Testosterone, oestrogen and puberty
The main sex hormone in males is testosterone and in females is oestrogen, although both are found in different levels in males and females. Teenagers have a surge of these hormones at the onset and during puberty.
Oestrogen prompts the development of female secondary sexual characteristics during puberty. These include the development of breasts, armpit and pubic hair, widening of hips and regulation of the menstrual cycle (period). Oestrogen also boosts dopamine (a neurotransmitter) that can cause mood swings from happiness and life is great, to sadness and sensitivity to your physical appearance. Oestrogen levels can fall the week before your period is due and can give rise to mood swings.

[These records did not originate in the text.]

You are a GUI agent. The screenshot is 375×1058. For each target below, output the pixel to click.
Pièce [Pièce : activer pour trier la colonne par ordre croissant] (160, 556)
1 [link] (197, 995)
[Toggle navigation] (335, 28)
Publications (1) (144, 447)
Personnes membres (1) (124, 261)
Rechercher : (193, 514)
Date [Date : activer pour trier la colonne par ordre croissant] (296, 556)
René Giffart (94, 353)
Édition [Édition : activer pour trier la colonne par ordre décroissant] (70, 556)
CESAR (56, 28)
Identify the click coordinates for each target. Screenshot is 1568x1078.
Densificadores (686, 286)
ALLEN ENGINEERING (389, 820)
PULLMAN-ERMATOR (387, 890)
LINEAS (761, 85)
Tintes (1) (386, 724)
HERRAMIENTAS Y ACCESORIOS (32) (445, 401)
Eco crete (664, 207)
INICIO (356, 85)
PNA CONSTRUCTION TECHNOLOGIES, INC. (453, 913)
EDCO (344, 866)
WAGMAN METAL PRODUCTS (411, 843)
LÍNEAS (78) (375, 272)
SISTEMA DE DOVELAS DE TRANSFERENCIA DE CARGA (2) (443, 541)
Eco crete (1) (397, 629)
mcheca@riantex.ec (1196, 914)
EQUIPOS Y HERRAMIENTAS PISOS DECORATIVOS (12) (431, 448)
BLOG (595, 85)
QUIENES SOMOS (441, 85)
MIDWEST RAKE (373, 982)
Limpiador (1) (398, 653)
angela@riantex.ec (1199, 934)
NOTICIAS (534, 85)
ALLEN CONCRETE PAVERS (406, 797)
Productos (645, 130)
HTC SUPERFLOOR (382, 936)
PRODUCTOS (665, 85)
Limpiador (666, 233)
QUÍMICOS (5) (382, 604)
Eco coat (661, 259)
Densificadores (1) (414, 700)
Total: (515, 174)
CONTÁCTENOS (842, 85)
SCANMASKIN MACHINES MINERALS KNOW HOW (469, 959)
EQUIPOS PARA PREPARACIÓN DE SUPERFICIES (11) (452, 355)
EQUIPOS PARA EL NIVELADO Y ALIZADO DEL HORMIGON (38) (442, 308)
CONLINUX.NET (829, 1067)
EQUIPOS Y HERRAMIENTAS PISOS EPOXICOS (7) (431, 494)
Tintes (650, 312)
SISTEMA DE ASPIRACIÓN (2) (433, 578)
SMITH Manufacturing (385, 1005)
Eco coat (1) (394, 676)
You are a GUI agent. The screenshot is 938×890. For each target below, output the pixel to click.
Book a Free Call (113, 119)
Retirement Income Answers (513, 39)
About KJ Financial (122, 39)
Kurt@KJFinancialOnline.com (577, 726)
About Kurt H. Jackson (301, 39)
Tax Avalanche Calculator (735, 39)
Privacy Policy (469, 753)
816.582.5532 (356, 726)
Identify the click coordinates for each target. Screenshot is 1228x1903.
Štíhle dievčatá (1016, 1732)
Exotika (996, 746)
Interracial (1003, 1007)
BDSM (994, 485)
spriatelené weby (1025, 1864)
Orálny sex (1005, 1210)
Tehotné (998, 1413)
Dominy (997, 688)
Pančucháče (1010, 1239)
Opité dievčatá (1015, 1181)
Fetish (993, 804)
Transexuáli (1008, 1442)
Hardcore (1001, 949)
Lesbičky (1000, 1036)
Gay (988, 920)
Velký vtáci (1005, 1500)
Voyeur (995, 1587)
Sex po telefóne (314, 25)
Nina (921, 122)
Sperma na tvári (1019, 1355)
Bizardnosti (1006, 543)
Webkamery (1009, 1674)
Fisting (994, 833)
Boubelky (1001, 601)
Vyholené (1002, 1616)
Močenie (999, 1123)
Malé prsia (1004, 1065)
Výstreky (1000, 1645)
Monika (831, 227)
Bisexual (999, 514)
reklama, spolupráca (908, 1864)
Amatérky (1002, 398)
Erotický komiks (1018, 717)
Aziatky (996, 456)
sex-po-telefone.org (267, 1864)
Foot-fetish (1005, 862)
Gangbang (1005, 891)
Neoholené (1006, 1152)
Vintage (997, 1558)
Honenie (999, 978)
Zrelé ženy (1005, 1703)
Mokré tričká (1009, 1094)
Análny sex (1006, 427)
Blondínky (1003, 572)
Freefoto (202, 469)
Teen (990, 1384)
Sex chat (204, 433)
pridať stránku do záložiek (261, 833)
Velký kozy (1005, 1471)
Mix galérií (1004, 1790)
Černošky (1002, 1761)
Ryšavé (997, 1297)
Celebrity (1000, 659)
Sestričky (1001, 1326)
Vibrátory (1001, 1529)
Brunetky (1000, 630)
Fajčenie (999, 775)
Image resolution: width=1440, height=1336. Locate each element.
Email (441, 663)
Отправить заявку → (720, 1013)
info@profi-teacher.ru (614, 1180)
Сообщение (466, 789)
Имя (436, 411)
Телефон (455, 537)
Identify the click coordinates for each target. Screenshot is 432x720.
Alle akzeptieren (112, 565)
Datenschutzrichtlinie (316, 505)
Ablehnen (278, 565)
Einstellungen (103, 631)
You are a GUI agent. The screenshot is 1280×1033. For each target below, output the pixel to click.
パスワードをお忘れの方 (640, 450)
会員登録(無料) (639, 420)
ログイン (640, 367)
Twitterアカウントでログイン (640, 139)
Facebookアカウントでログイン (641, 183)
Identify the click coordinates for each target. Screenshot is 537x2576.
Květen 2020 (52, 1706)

Testosterone plays a key role in the development of male sex tissues such as the testes and prostate. It is also responsible for promoting secondary sex characteristics such as armpit, pubic and facial hair. It regulates bone and muscle mass, as well as regulates the sex drive (libido) and deepens the voice. High levels and surges of testosterone can cause aggressive and competitive behaviour.
Dopamine and risk taking
Dopamine is a neurotransmitter that is released by the nerve cells in the brain to send signals to other nerve cells. It helps to regulate movement, learning, attention and emotional responses. Research has shown that dopamine prompts us to be happy (thrill seeking) and that teenagers possibly take greater risks because they are focusing on the positives of the dopamine release rather than the risks of the activity. During adolescence this can lead to using alcohol and drugs, increased sexual behaviour and partaking in thrill-seeking activities. It is increasingly being documented that the brains dopamine-regulated reward system creates a self-reinforcing chemical and behavioural cycle of craving – you therefore seek the chemical or activity more and more to meet the cravings. This can set up a pattern of addiction.